■ **RECORD EXTRACTS**
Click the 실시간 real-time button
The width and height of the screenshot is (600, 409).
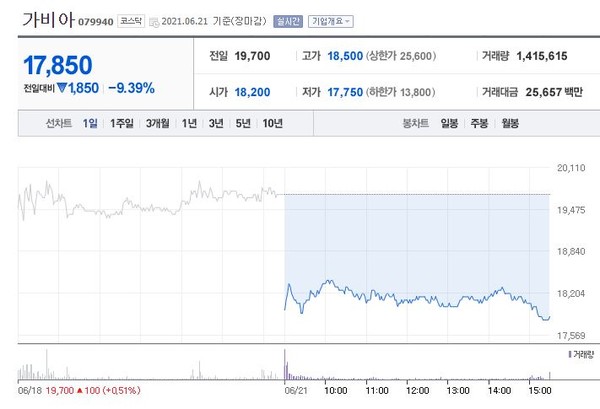tap(288, 20)
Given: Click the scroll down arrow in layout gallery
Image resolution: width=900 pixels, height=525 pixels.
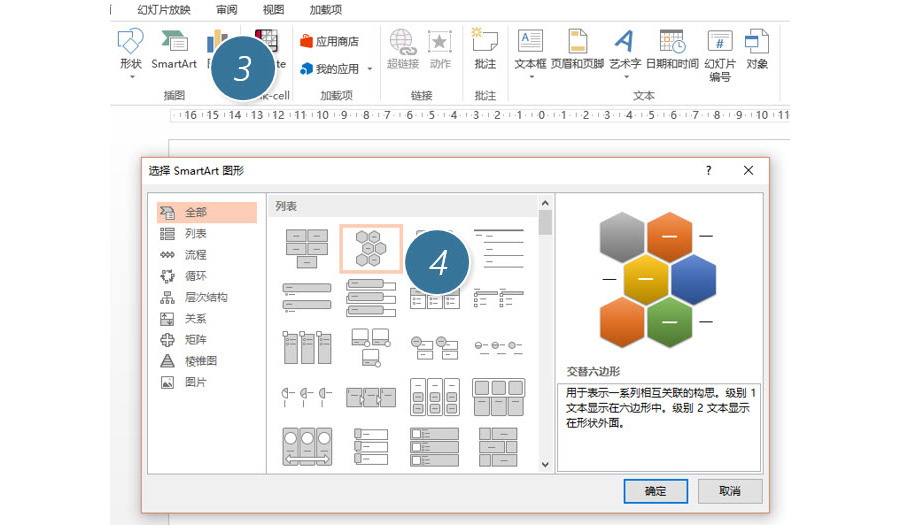Looking at the screenshot, I should click(545, 465).
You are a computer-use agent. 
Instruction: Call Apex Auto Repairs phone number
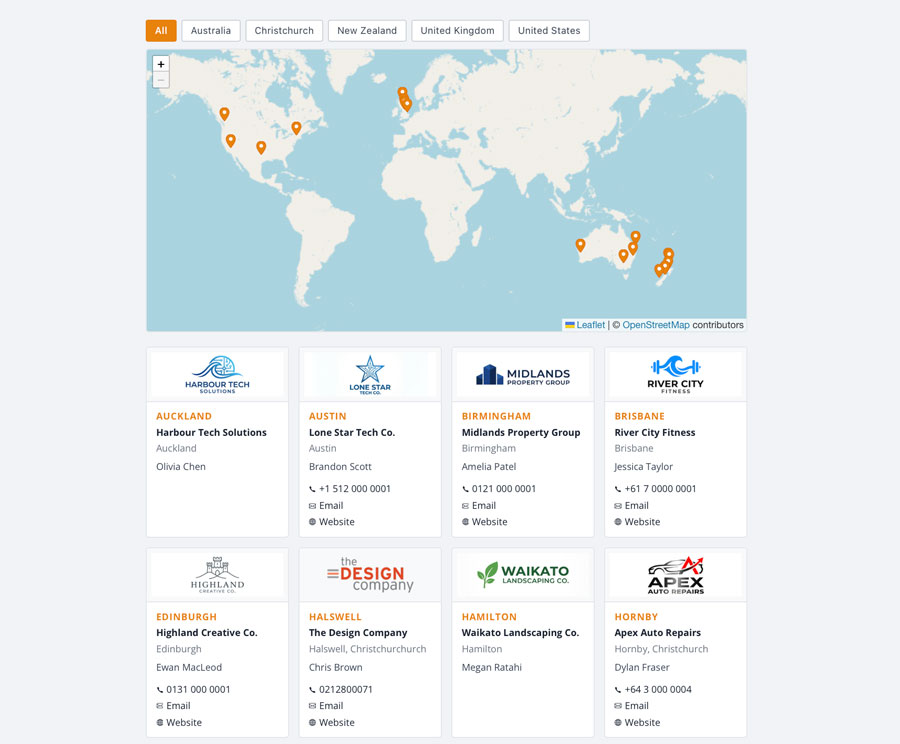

■ **OBJECTIVE**
Rewrite all the lines above, substituting "telephone number" for every occurrence of "phone number" and keeping everything else unchanged. Leave the pictures out of the answer.

■ **EXPECTED ANSWER**
Click the 실시간 real-time button
The width and height of the screenshot is (600, 409).
tap(288, 20)
Given: Click the scroll down arrow in layout gallery
Image resolution: width=900 pixels, height=525 pixels.
Looking at the screenshot, I should click(545, 465).
You are a computer-use agent. 
Instruction: Call Apex Auto Repairs telephone number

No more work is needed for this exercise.